2017年5月20日土曜日

『いわきの地誌』再び

 書店としては、学術系の本が何十冊も売れるとは思っていなかったのではないか。私も思っていなかった。手前みそながら、いわき地域学會が発行した『いわきの地誌』=写真=が売れているという。爆発的に、ではない。静かに、少しずつ。
 1月下旬、ヤマニ書房本店(いわき平)と鹿島ブックセンター(同市鹿島町)の2書店に販売を委託した。とりあえず20冊を――ということだった。1カ月後、ヤマニから追加の注文があった。それからさらに3カ月弱、いわき民報と福島民報で『いわきの地誌』が紹介された。それで売れ行きにはずみがついたという。両書店から追加注文があった。きのう(5月19日)も朝一番で鹿島ブックセンターに20冊を届けた。

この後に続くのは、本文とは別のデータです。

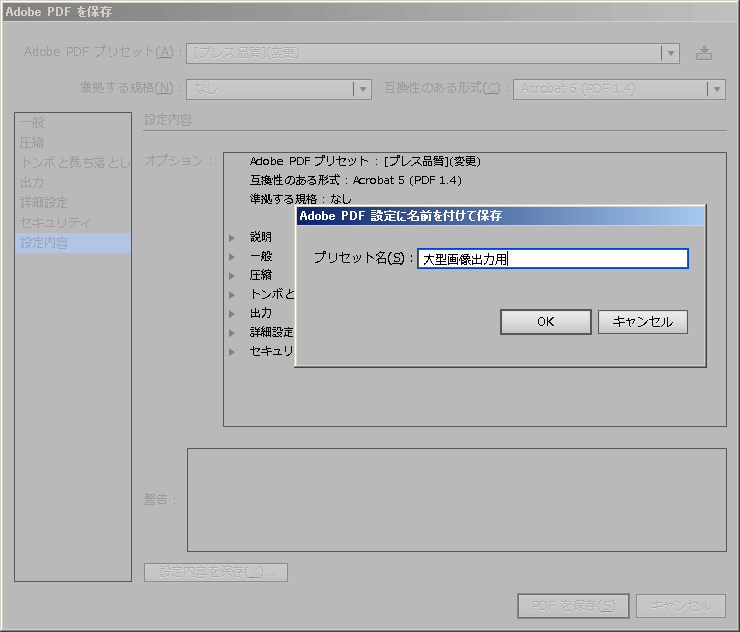Click the プリセット名 text field
The width and height of the screenshot is (740, 632).
pyautogui.click(x=552, y=259)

 地誌学とは――と本書にある。自然地理学と人文地理学を、「ある特定の場所、範囲で系統的かつ総合的に記述して、その土地、範囲の全体像を描きながら特性や個性を構造的に示していく分野」の学問だ。

「通常の地理論書に示されるような何処に何があるかという観光案内的な書き方やデータの説明でページを使うというような姿勢が少ないことをご承知おき願いたい」ともある。表紙も情けないほどそっけない。

 出版に当たっては、自己資金だけでは足りないので、いわき市文化振興基金と公益財団法人東邦銀行教育・文化財団の助成を得た。発行部数は本の内容からしてこのくらい、ページ数からして印刷費はこのくらい――となり、最初から原価割れの値段で頒布することにした。

「赤字」は避けたい。「黒字」の可能性はない。助成金がその差を少しでも埋めてくれればいい。で、あとは売ってトントンの「白字」にする。そんな思いで、制度的な助けを受けた。同級生には、飲み会の席で見返りなしの「クラウドファンディング」を持ちかけた。

 その結果、1人の同級生から、そして、いわき市に避難し、友達になった人からも寄付金をいただいた。「白字」になる見通しがたったわけではないが、「赤字」幅がかなり縮小した。もう少しで水中から浮上して息がつける。